**Selected text**
****************

Capitol Theatre, September 25

Jemma Rix and Lucy Durack.  Photo by Jeff Busby

Jemma Rix and Lucy Durack. Photo by Jeff Busby

Stephen Schwartz and Winnie Holzman’s phenomenally popular musical Wicked is back in Sydney on its 10th anniversary tour – and though the show took time to hit its mark on opening night, the audience still found it “thrillifying”, as audiences have been doing the world over since the show premiered on Broadway in 2003, grossing around $3 billion to date.

For the uninitiated, Wicked is a prequel to The Wizard of Oz, telling the story of how two unlikely friends – the green-skinned misfit Elphaba and the perky, popular Galinda – become the Wicked Witch of the West and the Good Witch Glinda.

Act I doesn’t feel as sharp as in the past, skimming along like the song “Dancing Through Life”, almost as if on autopilot at times, without fully landing all the moments. In Act II, however, it settles and finds its heart.

Jemma Rix’s lovely, warm Elphaba is the heart and soul of the show. She gives a dramatically layered performance and sings with a gorgeous tone, bringing a spine-tingling, crystal clear belt to the show-stopping, anthemic “Defying Gravity”.

Lucy Durack returns to the role of Glinda, having starred in the original 2008 Australian production. She appeared to be struggling with some vocal issues on opening night and her voice sounded somewhat scratchy. She also pushed the comedy a bit too hard with inverse results. However, her scenes with Rix in the second act were as touching as ever.

****************

**Tasks to perform**
1 – Transcribe the passage of the Wicked review starting with "Capitol Theatre, September" and going on through "billion to date.".
2 – Answer these questions about the Wicked review:
(a) In what year did Wicked premiere on Broadway?
(b) In which song does Jemma Rix deliver what the review calls a "spine-tingling, crystal clear belt"?
(c) In what year was the original Australian production in which Lucy Durack starred?
3 – Write the next part of the Wicked review, picking up after its final sentence.

**Recorded data**
****************

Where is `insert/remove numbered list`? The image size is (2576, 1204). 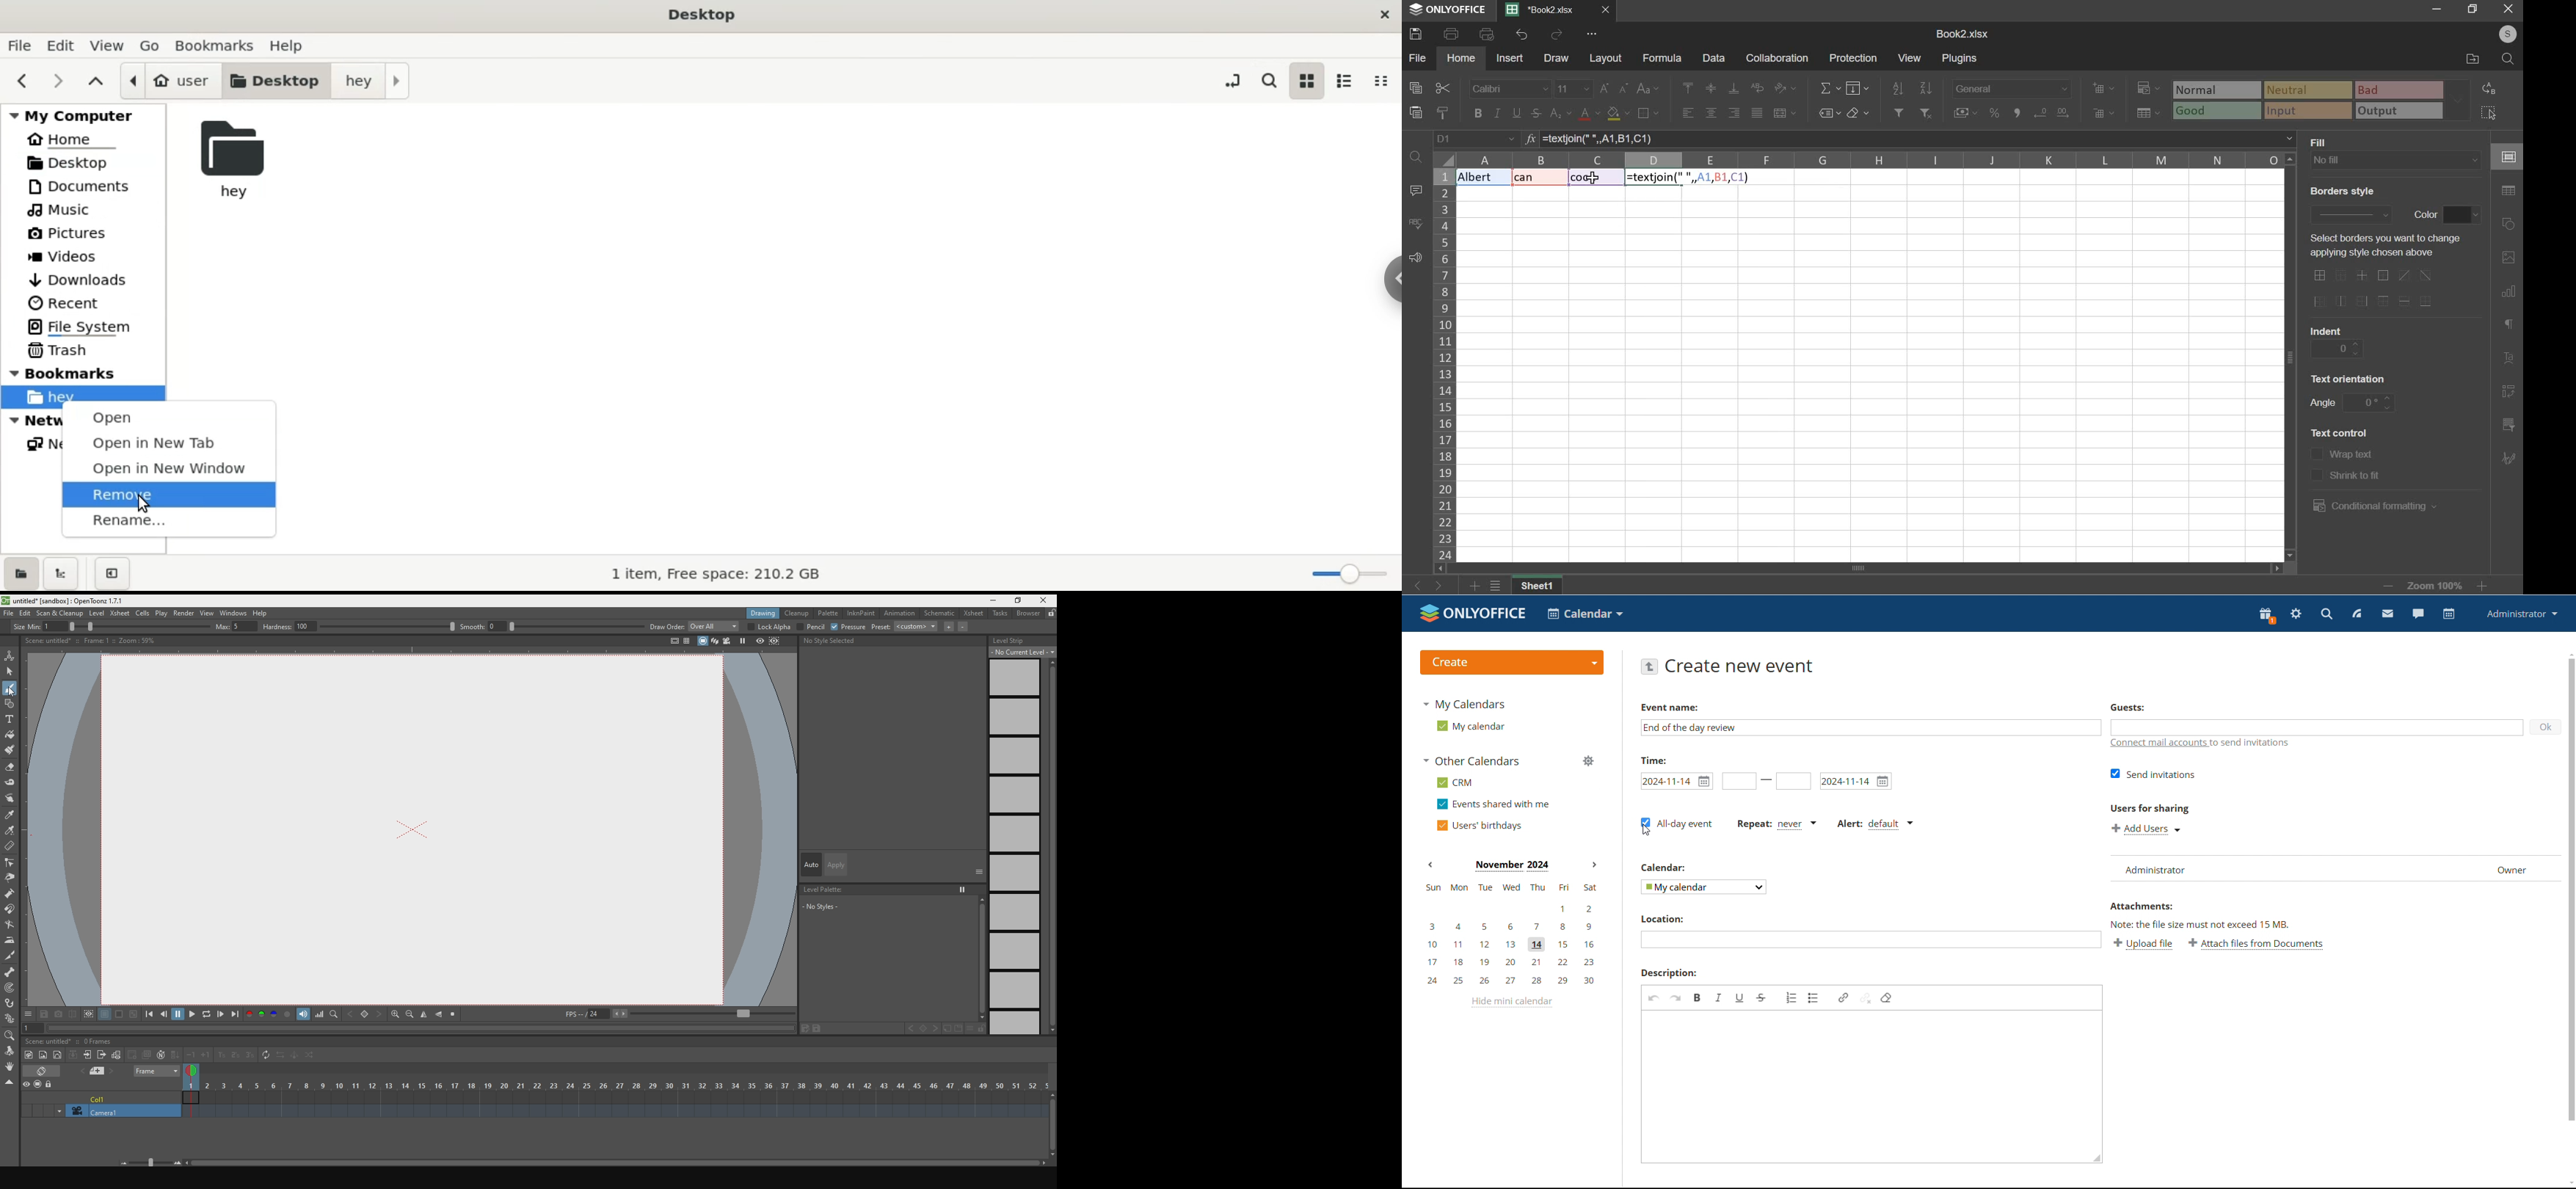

****************

**Responses to the tasks**
1 –
Capitol Theatre, September 25

Jemma Rix and Lucy Durack.  Photo by Jeff Busby

Jemma Rix and Lucy Durack. Photo by Jeff Busby

Stephen Schwartz and Winnie Holzman’s phenomenally popular musical Wicked is back in Sydney on its 10th anniversary tour – and though the show took time to hit its mark on opening night, the audience still found it “thrillifying”, as audiences have been doing the world over since the show premiered on Broadway in 2003, grossing around $3 billion to date.

2 –
(a) 2003
(b) "Defying Gravity"
(c) 2008

3 –
Reg Livermore is wonderful as the not-so-wonderful Wizard of Oz, bringing nuance, humanity and a winning showmanship to the role, Steve Danielsen is an understated presence as Fiyero, without a great deal of chemistry with Rix, but he sings beautifully, Maggie Kirkpatrick reprises the conniving Madame Morrible with aplomb, and Emily Cascarino and Edward Grey do a good job as Nessarose and Boq.

Wicked tackles serious themes about oppression, tolerance, propaganda and fear mongering, which strike a real chord right now. But it’s the “swankified” spectacle of the lavish set and costumes, the catchy, soaring melodies, and the uplifting “girl power” sisterhood between Elphaba and Glinda that have won it such a huge following. The production may have lost a little of its sparkle but the Sydney opening night audience was clearly delighted in the main, leaping to their feet at the end and roaring their approval.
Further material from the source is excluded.